Ihr Expertenteam der AOK

Meine Tochter (2,5 Jahre) hat innerhalb weniger Monate mehrere bakterielle Infekte hinter sich, die immer dazu führten, dass sie Antibiotika nehmen musste. Zudem wurden ihr vor 3 Wochen die Mandeln verkleinert, Paukenröhrchen gesetzt und die Polypen entfernt, in der Hoffnung es wird besser. Nach 3 Tagen Kita, liegt sie nun wieder mit Fieber, Husten, Mittelohrentzündung flach. Erneut gibt es Antibiotika. Ihre Verdauung leidet auch und sie bekommt eine Aufbaukur für die Darmflora.

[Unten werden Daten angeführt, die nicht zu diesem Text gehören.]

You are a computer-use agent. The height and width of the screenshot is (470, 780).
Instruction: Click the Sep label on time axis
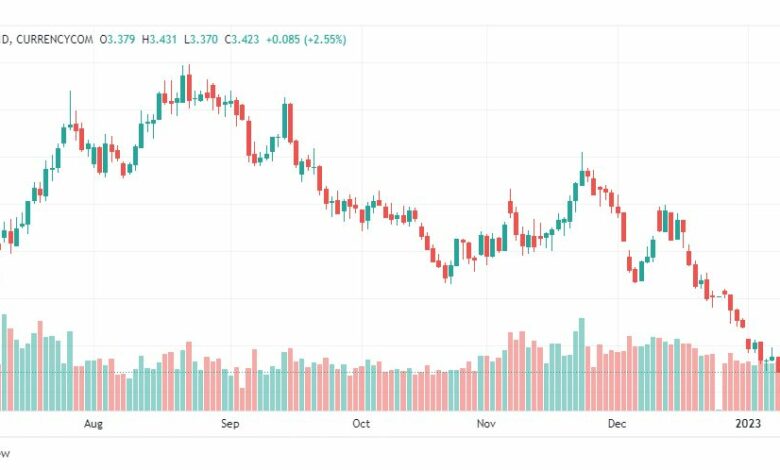(230, 424)
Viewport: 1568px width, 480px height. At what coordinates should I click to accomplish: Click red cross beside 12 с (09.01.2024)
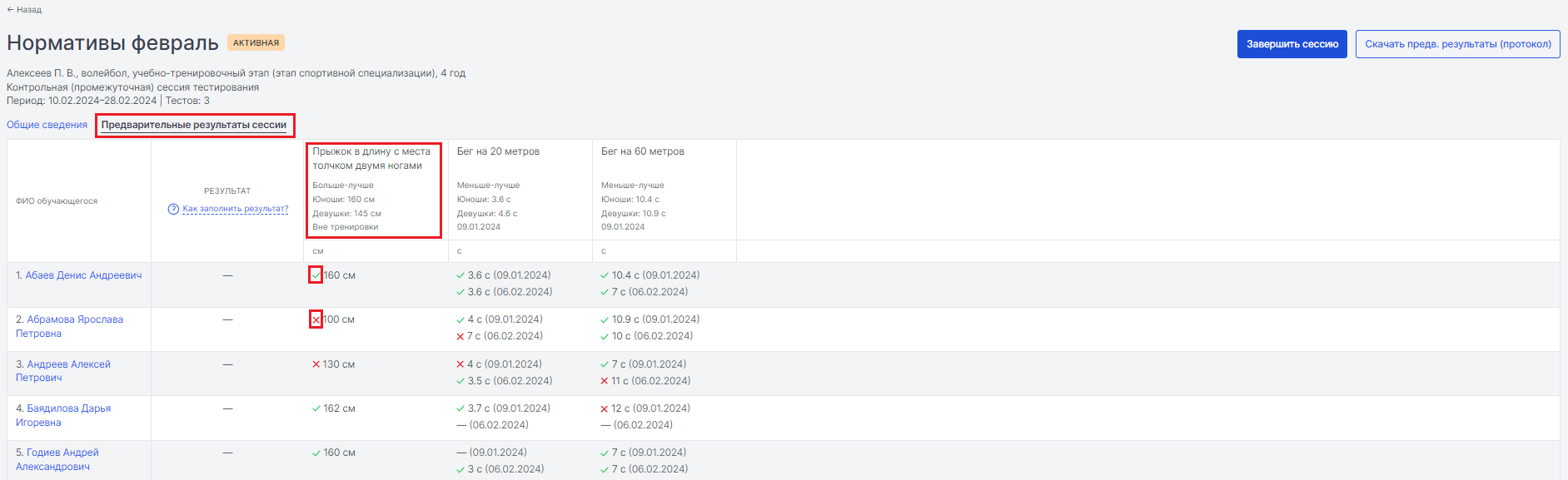(x=605, y=408)
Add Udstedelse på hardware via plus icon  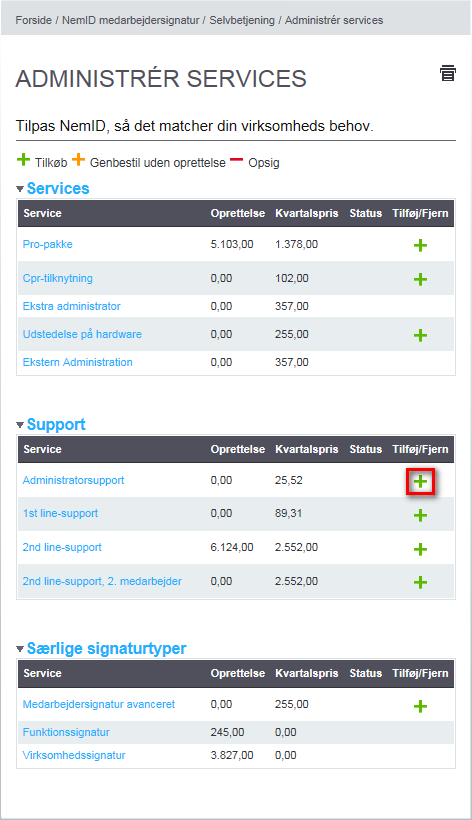(x=420, y=335)
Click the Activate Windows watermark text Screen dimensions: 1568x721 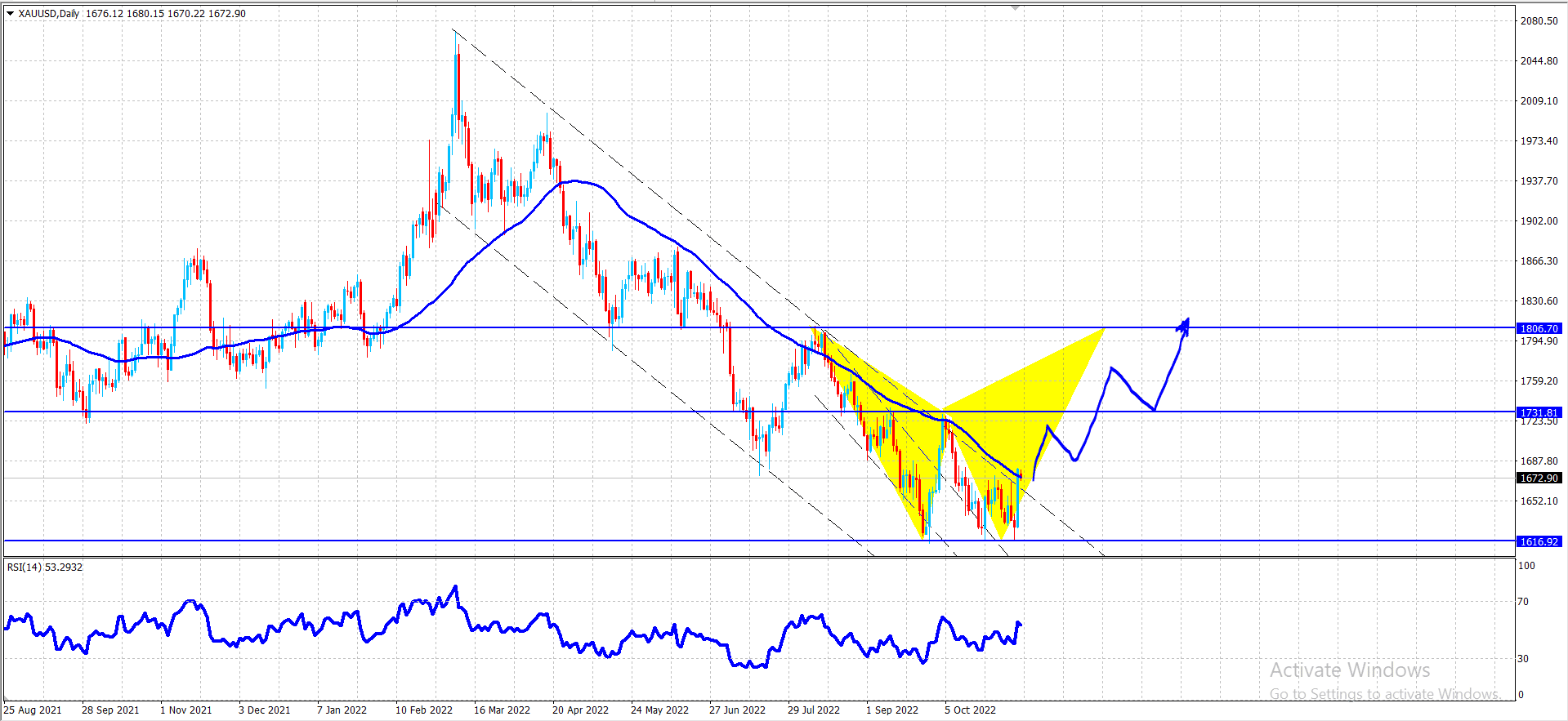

Sie ist ständig müde, hat keinen Appetit und ist sehr anhänglich und weinerlich geworden. Ich würde gerne mit ihr zur Kur fahren, die Kinderärztin meinte, ich könne nur eine beantragen, wenn sie chronisch krank wäre (Neurodermithis, Bronchitis...). Ich trau mich schon gar nicht mehr meine Tochter in die Kita zu schicken, weil sie sich dann innerhalb kürzester Zeit den nächsten Infekt einfängt. Ihr Immunsystem ist total geschwächt. Ich glaub aber eine Kur wäre genau das Richtige für sie. Hätten wir Chancen eine Kur genehmigt zu bekommen? 

Liebe Grüße, Saskia

Hallo Saskia,

 vielen Dank für Ihre Nachfrage. Es ist schön, dass Sie nach Wegen suchen, wie Sie Ihrer Tochter helfen können. Ob hierfür eine Rehabilitation die richtige Maßnahme ist, können wir nicht beurteilen. Sie haben den richtigen Weg gewählt und die behandelnde Ärztin Ihres Kindes befragt. Diese muss entscheiden, ob eine medizinische Notwendigkeit besteht, damit die notwendigen Schritte in die Wege geleitet werden können.

 Dabei hängen die Erfolgsaussichten für einen Kurantrag immer vom Einzelfall ab. Eine Aussage dazu wäre reine Spekulation und hilft Ihnen somit nicht weiter.

 Wir können Sie nur ermutigen, nochmals mit der Kinderärztin zu reden und mit ihr gemeinsam nach Wegen zu suchen, die Gesundheit Ihrer Tochter zu stabilisieren. Dafür wünschen wir Ihnen von Herzen viel Erfolg.